SELECTED TEXT >>
In tracing the etymology of steakburger (or steak-burger or steak burger), Dr. Butters found the term to be an offspring of the original term "hamburger," which itself is a shortened form of "Hamburger steak," which was ground beef formed into a patty, fried and served like a steak. It was called a Hamburger steak because it was originally produced in Hamburg, Germany. By the beginning of the twentieth century, restaurant owners began making sandwiches by placing "hamburger steaks" between two slices of bread, and butchers began selling ground beef as "hamburger meat." By the 1920's, the term for both the sandwich and the ground meat was shortened to "hamburger."
Dr. Butters testified that in the years preceding World War II the term burger began increasingly to be used either by itself to denote sandwiches made from cooked ground meat, especially beef, and as the second part of compound words that denoted other things about the burger, such as its origin (a Wimpy burger in Popeye cartoons), additional ingredients (cheeseburger), or the type of ground meat or meat substitute used (beef burger, nut burger, steakburger).
Burger King's evidence showed that numerous other restaurants in Missouri, Florida, and across the nation have used the term "steakburger" from time to time. Most of these restaurants have been single stores such as the Burger House in California, Missouri, which has been listing Steakburgers on its menu since 1998. Michael Robertson, owner of the Burger House, testified that he has seen steakburgers sold at the following restaurants: Eddie's in Sedalia, Missouri; Goody's Steakburgers in Columbia, Missouri; Winstead's in Kansas City, Missouri; and at Arrowhead Stadium in Kansas City when he was attending a Kansas City Chiefs Football game.
Burger King submitted several additional instances of third party use of the term "steakburger," in addition to several instances of use of the term "steakburger" in connection with federal trademarks. For instance, the Winstead's chain of restaurants in the Kansas City area lists a steakburger on its menu. Winstead's owns federal registration rights to "Winstead's: Steakburgers Since 1940." In the trademark application for its logo, Hickory Farms includes "steak-burger meat" as part of the description of goods and services it sells in conjunction with the mark. In another application file, Meadowlane Farms, Inc, an Ohio corporation, registered "Texas Longhorn Tender Lean Beef." Meadowlane Farms sought to identify its goods as a "beef product," however the trademark examiner found the description "unacceptable as indefinite." Meadowlane Farms responded by amending its product description to include "— beef product, namely, beef steak, steak burger and beef roast —"
The parties dispute whether I should consider several third party use affidavits and other exhibits demonstrating such use. At this stage of the proceedings, I will consider such affidavits as well as other exhibits regarding third party use of the term "steakburger," because they are probative as to Steak n Shake's likelihood of success on the merits. My consideration of these affidavits at the preliminary injunction stage relieves neither party of the burden of proving its contentions at later stages of litigation.

TASK REQUIREMENTS >>
Reproduce the steakburger passage above word for word, from "The parties dispute" to "stages of litigation.".

EXCERPTED RECORDS >>
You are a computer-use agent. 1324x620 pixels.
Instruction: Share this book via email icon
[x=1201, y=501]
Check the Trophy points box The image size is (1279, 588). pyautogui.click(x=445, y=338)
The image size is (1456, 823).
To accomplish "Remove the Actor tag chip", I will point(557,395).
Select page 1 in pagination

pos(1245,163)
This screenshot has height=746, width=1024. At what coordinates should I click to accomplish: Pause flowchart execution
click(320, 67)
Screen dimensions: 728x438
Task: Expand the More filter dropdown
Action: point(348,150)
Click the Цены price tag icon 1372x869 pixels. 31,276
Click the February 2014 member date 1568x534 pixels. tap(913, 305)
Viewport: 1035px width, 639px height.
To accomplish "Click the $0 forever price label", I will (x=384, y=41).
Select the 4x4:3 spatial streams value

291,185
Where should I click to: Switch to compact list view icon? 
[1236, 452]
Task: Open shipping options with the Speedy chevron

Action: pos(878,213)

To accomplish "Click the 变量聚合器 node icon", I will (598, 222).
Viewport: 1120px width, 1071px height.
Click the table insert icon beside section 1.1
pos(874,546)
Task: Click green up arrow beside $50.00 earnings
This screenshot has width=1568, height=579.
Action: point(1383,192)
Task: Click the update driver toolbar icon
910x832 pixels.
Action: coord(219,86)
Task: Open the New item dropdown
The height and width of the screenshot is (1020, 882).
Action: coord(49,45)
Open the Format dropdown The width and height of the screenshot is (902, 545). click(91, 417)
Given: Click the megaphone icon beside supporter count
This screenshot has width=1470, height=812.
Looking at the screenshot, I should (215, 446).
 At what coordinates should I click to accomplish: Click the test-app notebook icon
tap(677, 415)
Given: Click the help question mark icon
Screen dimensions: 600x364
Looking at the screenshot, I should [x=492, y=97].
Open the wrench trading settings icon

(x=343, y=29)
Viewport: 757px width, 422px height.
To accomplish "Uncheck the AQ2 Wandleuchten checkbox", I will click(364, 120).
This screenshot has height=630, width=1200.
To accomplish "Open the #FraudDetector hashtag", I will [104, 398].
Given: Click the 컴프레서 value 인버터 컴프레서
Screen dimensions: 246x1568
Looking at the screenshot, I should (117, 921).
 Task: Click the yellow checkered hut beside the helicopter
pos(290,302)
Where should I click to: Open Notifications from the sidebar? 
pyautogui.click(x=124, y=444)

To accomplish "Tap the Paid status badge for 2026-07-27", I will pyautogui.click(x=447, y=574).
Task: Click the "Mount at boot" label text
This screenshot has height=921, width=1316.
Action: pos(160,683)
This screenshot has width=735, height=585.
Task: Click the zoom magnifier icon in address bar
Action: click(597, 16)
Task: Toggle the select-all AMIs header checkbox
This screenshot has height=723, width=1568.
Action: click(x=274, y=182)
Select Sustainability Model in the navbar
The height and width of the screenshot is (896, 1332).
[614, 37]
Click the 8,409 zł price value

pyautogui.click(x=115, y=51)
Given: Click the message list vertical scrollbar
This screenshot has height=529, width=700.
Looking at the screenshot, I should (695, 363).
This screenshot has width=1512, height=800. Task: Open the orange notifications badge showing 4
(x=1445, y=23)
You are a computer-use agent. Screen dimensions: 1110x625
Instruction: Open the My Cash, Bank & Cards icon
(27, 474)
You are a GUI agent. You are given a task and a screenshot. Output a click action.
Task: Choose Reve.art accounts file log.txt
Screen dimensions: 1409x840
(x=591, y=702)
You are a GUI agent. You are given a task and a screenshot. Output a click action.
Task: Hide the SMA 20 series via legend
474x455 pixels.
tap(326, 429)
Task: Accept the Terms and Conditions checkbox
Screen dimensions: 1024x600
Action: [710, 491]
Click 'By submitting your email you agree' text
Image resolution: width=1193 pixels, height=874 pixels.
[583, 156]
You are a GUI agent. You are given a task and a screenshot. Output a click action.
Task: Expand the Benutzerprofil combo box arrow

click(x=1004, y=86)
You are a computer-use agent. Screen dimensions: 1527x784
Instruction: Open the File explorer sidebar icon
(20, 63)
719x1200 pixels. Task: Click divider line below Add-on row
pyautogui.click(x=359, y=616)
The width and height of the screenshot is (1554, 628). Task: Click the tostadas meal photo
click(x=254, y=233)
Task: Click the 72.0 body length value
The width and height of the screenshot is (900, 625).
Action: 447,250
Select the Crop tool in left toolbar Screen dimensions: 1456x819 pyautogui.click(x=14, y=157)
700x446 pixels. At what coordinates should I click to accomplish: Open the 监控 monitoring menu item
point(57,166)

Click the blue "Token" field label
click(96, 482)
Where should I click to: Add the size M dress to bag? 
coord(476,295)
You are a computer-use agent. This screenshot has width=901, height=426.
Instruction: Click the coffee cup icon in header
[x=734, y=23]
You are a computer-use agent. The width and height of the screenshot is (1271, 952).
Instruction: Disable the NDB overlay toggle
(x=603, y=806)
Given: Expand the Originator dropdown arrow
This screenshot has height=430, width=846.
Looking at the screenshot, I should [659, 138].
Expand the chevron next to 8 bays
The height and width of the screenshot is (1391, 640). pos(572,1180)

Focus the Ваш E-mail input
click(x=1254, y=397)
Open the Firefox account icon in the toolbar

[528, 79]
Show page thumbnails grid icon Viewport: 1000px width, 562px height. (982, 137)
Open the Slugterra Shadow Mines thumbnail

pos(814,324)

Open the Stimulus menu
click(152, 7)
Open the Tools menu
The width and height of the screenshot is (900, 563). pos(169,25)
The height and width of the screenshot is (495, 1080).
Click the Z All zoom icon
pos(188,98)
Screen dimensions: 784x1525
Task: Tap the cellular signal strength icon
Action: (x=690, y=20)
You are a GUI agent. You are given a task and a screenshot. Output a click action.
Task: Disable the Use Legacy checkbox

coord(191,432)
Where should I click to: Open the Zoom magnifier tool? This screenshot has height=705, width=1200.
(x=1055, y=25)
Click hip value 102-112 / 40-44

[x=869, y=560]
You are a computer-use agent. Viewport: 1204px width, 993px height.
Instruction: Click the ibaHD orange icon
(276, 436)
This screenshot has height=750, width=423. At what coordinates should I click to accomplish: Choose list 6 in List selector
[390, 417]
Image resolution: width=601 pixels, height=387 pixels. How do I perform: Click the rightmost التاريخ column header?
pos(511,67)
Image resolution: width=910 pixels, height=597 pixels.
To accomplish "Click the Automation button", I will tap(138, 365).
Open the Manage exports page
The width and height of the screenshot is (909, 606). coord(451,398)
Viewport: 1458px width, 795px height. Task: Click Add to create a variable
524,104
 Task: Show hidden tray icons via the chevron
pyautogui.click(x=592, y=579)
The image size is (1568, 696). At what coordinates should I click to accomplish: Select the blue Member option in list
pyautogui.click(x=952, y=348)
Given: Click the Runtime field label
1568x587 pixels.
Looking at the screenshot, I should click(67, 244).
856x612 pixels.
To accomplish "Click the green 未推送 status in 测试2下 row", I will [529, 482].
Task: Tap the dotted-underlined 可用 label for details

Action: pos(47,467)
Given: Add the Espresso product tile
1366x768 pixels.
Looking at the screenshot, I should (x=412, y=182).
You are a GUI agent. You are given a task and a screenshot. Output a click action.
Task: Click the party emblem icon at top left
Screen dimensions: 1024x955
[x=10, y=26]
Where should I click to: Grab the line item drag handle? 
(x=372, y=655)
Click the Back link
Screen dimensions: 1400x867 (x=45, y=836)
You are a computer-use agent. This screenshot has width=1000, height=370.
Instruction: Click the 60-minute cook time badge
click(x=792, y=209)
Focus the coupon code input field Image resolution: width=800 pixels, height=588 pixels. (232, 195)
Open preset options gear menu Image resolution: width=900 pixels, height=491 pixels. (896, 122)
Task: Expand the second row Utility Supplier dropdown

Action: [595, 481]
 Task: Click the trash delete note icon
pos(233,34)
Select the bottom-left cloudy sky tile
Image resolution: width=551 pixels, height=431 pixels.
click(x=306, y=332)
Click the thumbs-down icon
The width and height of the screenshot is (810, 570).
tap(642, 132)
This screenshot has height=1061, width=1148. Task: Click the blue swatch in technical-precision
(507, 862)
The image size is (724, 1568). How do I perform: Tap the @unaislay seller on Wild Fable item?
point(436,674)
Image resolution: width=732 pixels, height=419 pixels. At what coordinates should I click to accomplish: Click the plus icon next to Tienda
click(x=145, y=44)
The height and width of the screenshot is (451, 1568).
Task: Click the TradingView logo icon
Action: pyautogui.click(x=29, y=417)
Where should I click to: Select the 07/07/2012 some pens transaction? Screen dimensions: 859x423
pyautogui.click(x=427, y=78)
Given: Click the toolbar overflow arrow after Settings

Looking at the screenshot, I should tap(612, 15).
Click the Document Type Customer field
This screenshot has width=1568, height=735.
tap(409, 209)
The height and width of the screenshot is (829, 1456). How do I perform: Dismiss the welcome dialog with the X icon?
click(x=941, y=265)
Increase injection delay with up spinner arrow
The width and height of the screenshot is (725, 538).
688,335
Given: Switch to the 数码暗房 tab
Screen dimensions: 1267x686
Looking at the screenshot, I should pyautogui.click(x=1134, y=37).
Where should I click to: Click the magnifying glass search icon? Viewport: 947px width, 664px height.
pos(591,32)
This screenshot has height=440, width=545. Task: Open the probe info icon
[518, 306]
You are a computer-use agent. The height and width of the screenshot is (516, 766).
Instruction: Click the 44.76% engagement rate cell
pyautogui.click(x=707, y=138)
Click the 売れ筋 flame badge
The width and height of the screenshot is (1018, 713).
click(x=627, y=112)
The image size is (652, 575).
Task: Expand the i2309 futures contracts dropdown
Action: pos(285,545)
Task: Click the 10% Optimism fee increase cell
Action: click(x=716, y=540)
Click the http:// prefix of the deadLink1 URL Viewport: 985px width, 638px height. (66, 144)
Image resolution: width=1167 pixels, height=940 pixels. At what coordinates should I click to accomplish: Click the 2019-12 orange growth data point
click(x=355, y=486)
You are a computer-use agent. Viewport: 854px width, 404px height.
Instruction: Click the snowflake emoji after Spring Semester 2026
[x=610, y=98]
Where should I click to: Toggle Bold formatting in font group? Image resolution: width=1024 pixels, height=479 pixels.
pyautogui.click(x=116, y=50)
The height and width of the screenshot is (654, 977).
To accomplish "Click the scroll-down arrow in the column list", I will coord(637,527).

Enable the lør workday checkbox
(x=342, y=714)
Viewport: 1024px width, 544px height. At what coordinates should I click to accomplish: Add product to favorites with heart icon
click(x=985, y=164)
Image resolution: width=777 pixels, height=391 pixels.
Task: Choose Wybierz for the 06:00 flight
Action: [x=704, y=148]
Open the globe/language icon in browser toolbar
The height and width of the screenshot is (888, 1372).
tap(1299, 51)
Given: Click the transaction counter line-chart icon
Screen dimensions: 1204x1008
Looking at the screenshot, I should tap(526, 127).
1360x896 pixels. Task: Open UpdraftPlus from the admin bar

OUTPUT OF THE TASK >>
The parties dispute whether I should consider several third party use affidavits and other exhibits demonstrating such use. At this stage of the proceedings, I will consider such affidavits as well as other exhibits regarding third party use of the term "steakburger," because they are probative as to Steak n Shake's likelihood of success on the merits. My consideration of these affidavits at the preliminary injunction stage relieves neither party of the burden of proving its contentions at later stages of litigation.